Dans le monde de l’automobile, on passe beaucoup de temps à débattre des moteurs, de la puissance et des temps au tour, mais bien trop peu sur les jantes. C’est une erreur, car rien ne transforme plus rapidement le caractère d’une voiture. Un mauvais jeu de jantes peut faire passer une voiture à six chiffres pour une voiture de location. Le bon jeu de jantes peut transformer un véhicule ordinaire en une voiture dont on se souviendra. Les exemples ci-dessous couvrent les deux extrêmes de ce spectre, depuis les jantes devenues indissociables des voitures sur lesquelles elles ont été montées jusqu’à celles qui ont laissé les passionnés perplexes quant au choix de leurs concepteurs. Voici 20 voitures qui illustrent parfaitement ce propos.
1. Ferrari F40
Les jantes modulaires à cinq branches de la F40 sont tellement en harmonie avec cette voiture qu’il est presque impossible de l’imaginer équipée d’autre chose. Elles sont légères, fonctionnelles et dépourvues de toute fioriture.

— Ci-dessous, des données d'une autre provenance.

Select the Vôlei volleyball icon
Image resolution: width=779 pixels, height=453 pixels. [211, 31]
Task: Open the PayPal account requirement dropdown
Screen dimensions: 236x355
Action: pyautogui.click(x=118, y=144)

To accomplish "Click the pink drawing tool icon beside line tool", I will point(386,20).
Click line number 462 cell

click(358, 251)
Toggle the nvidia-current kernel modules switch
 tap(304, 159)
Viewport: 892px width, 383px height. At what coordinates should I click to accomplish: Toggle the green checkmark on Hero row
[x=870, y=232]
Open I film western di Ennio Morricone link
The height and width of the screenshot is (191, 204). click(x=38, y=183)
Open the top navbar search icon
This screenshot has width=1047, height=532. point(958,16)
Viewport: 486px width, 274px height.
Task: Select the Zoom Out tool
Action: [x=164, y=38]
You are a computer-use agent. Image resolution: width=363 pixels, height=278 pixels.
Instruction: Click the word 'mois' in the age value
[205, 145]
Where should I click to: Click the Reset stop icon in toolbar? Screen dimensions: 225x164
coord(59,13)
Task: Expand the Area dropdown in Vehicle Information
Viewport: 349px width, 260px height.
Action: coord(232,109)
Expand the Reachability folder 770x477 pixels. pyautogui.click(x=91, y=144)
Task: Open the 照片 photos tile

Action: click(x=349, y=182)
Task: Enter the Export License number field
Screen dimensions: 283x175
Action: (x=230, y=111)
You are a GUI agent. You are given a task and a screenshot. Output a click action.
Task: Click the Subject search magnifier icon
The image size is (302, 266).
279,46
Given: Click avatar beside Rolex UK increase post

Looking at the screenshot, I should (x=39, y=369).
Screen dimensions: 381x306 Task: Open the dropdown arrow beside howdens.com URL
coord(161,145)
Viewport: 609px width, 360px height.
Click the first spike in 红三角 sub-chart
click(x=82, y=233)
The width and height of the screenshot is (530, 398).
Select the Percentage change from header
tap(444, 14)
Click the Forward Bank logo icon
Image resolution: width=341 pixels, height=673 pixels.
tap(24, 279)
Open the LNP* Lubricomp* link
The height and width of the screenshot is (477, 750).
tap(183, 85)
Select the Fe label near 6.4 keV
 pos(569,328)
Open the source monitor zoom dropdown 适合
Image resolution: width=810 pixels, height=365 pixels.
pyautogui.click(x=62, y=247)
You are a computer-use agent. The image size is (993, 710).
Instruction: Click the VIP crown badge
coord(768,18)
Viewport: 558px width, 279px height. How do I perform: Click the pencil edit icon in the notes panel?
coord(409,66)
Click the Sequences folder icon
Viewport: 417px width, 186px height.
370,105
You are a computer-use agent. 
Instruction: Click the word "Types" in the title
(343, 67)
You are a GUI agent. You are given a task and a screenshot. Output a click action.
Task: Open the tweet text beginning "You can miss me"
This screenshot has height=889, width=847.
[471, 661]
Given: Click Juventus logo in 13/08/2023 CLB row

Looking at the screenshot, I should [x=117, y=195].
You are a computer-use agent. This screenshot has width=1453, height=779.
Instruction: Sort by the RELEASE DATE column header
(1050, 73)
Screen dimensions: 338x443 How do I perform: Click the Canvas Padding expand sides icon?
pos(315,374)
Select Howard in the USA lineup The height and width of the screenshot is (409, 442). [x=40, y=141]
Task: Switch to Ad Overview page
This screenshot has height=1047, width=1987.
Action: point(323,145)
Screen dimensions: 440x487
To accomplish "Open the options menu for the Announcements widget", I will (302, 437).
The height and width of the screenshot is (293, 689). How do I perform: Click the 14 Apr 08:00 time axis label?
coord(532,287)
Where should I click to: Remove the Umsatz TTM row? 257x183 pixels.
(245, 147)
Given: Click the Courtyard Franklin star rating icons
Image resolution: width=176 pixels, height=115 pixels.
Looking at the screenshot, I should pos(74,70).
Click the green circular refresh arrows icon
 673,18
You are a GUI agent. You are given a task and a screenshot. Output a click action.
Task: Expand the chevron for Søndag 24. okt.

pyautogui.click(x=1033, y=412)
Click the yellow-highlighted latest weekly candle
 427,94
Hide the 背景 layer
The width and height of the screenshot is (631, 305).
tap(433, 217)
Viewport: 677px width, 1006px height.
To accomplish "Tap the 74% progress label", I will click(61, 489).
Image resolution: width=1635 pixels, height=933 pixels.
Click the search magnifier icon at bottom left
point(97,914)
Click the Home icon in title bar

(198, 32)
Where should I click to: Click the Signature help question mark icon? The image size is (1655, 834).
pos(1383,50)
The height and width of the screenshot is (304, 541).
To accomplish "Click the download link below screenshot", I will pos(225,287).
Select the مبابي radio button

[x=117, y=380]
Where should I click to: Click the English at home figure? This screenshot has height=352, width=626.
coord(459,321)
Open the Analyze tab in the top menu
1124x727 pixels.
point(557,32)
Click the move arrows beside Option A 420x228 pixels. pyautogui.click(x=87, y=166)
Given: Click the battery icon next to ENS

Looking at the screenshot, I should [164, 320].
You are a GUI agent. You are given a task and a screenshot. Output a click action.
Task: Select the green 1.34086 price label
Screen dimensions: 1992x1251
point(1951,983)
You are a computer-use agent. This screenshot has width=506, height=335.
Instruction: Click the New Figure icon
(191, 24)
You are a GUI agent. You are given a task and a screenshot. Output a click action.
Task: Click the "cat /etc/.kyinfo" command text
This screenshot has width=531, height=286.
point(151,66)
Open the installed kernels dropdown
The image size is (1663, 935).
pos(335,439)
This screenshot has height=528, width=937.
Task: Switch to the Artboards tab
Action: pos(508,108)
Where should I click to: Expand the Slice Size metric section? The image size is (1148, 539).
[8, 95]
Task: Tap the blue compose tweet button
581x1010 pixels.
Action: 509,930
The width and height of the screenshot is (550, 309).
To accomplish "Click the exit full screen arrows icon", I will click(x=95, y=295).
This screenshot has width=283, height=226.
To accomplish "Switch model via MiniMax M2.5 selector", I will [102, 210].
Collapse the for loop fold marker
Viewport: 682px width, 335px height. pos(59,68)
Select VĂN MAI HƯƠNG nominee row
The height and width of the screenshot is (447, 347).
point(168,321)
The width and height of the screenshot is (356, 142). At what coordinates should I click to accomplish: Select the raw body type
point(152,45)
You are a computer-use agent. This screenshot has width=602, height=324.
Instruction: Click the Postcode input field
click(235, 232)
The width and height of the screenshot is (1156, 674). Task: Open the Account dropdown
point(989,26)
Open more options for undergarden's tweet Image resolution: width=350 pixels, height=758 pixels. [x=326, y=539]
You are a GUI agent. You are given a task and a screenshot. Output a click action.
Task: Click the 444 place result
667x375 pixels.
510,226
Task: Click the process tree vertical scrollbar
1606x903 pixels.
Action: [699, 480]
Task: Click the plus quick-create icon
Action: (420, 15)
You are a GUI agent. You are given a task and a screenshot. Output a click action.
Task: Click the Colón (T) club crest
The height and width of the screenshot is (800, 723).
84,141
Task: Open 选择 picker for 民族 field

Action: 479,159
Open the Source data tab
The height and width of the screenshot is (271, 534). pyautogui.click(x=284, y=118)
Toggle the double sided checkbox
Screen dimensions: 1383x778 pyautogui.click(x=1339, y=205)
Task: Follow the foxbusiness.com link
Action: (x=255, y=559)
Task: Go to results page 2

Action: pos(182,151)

Sur une voiture déjà dépouillée de tout ce qui était superflu, ces jantes donnaient l’impression que chaque choix avait été mûrement réfléchi par une seule et même personne.
2. Pontiac Aztek
L’Aztek avait déjà assez de problèmes sans ses jantes, mais les habillages en plastique argenté de série autour des passages de roues, associés à des jantes en alliage trop petites, ne faisaient qu’empirer les choses. Les proportions n’étaient jamais harmonieuses, et les jantes avaient le don d’attirer l’attention précisément sur les parties de la voiture qui en avaient le moins besoin.
3. BMW E30 M3
Les jantes en alliage BBS à rayons croisés d’origine de la M3 E30 comptent parmi les meilleures associations « roues-voiture » de l’histoire de l’automobile. Elles étaient suffisamment larges pour remplir parfaitement les passages de roue, suffisamment légères pour faire la différence sur le plan mécanique, et leur design a traversé les années sans devenir une pièce d’époque. Trente ans plus tard, elles sont toujours aussi belles.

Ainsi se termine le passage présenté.